THE MAKING OF AN EXTRAORDINARY PARTNERSHIP

A nostalgic portrait of the last presidency.

The chronicle of a political “bromance.”

Journalist Levingston (Kennedy and King: The President, the Pastor, and the Battle Over Civil Rights, 2017, etc.), nonfiction book editor of the Washington Post, examines the partnership between Barack Obama and Joe Biden, which, the author gushes, “evolved into a friendship of profound depth, one never before witnessed in the history of the American presidency.” His admiration for this relationship serves to justify this book. Unfortunately for Levingston, neither Obama nor Biden consented to interviews or replied to emails, although he did manage to interview sources such as Obama’s senior adviser David Axelrod, Secretary of Education Arne Duncan, and Deputy Secretary of State Antony Blinken. From those responses, along with videos, blogs, twitter posts, various media reports, speeches, and the protagonists’ memoirs—all public documents—Levingston weaves a lively narrative about an unlikely alliance between the taciturn Obama and gregarious, voluble Biden. After an initially cool assessment of one another, growing mutual respect led Obama to choose Biden for vice president due to his experience and skill working with Congress, his popularity among working-class voters, and their agreement “on matters of international import.” Obama, Levingston maintains, admired Biden’s personal story: “his character in the face of profound setbacks,” his willingness to question “the meaning of life and his place in it,” and his “devotion to his family,” traits that Obama felt he shared.
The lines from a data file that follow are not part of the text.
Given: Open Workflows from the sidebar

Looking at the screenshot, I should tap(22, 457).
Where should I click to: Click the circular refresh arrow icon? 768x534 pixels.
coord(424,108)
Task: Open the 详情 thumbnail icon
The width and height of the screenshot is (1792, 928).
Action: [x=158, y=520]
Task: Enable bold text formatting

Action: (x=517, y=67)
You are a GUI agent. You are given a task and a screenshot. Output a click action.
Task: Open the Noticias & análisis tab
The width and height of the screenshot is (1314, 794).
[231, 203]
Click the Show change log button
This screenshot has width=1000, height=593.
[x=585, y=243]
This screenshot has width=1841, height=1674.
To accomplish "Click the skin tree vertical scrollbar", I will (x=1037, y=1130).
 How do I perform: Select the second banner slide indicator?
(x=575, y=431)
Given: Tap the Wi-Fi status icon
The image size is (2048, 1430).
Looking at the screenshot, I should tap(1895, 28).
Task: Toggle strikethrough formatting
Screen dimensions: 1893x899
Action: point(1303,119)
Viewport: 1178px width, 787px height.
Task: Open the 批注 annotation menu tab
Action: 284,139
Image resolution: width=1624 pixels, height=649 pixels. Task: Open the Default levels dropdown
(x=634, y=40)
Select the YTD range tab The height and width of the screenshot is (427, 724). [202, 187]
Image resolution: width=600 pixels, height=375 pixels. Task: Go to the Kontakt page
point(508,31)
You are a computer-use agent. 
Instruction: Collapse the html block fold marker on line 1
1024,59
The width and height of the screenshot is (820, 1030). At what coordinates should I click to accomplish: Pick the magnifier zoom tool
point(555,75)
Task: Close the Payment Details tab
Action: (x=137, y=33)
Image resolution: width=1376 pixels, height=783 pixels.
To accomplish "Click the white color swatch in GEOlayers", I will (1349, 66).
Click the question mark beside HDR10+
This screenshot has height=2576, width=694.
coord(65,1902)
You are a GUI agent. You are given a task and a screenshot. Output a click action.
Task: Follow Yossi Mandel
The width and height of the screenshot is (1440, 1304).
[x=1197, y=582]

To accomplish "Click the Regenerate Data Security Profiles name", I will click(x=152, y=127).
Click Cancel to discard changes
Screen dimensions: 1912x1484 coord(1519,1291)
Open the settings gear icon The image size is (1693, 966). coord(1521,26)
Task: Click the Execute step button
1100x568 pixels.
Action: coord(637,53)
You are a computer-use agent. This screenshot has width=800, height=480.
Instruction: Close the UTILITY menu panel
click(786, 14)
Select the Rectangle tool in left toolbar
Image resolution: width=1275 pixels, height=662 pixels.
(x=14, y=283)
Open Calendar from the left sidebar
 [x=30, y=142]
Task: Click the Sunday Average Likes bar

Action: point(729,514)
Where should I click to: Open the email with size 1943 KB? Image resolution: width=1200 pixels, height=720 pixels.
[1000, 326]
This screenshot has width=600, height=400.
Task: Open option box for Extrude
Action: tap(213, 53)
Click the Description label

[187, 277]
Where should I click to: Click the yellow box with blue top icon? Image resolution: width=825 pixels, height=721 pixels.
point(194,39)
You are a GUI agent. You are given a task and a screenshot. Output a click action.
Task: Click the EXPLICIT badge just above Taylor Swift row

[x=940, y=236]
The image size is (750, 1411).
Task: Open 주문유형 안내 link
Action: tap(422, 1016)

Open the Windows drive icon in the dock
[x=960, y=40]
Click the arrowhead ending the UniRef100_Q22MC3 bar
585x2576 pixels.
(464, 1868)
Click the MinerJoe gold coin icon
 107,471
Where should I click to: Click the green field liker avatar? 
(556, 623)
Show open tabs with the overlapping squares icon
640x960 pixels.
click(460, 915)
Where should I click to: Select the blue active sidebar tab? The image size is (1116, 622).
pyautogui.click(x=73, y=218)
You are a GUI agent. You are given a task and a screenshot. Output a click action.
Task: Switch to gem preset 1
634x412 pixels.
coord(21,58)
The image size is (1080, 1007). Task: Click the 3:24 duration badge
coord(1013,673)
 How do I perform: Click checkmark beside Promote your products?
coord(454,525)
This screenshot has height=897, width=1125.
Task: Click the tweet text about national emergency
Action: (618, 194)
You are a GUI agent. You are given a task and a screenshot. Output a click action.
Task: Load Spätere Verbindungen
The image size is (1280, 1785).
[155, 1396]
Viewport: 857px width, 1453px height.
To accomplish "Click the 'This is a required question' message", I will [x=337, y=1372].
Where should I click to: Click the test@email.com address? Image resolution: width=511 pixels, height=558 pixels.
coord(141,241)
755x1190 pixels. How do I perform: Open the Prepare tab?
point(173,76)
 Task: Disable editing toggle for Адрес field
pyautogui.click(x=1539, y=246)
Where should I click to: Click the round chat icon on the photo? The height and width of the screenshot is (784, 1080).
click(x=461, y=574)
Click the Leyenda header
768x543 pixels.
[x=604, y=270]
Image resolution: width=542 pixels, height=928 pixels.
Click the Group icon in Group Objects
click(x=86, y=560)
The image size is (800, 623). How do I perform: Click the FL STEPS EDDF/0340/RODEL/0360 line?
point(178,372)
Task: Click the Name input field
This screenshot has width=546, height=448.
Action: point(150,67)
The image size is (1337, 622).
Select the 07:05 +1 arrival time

The author stretches to include any commonalities he can identify—for example, that both men used sports metaphors. Nevertheless, as Levingston recounts their relationship during the campaign’s high and low points and throughout eight years of facing economic, social, and military crises, he points out many occasions when the two men seemed close. In particular, Obama’s demonstrative sympathy for Biden when his son Beau died of brain cancer is compelling evidence of the sincerity of his friendship and love. But the author is at a loss to explain Obama’s reticence in supporting Biden’s current campaign for the presidency, and he ends simply by proclaiming the bromance mesmerizing and inspiring.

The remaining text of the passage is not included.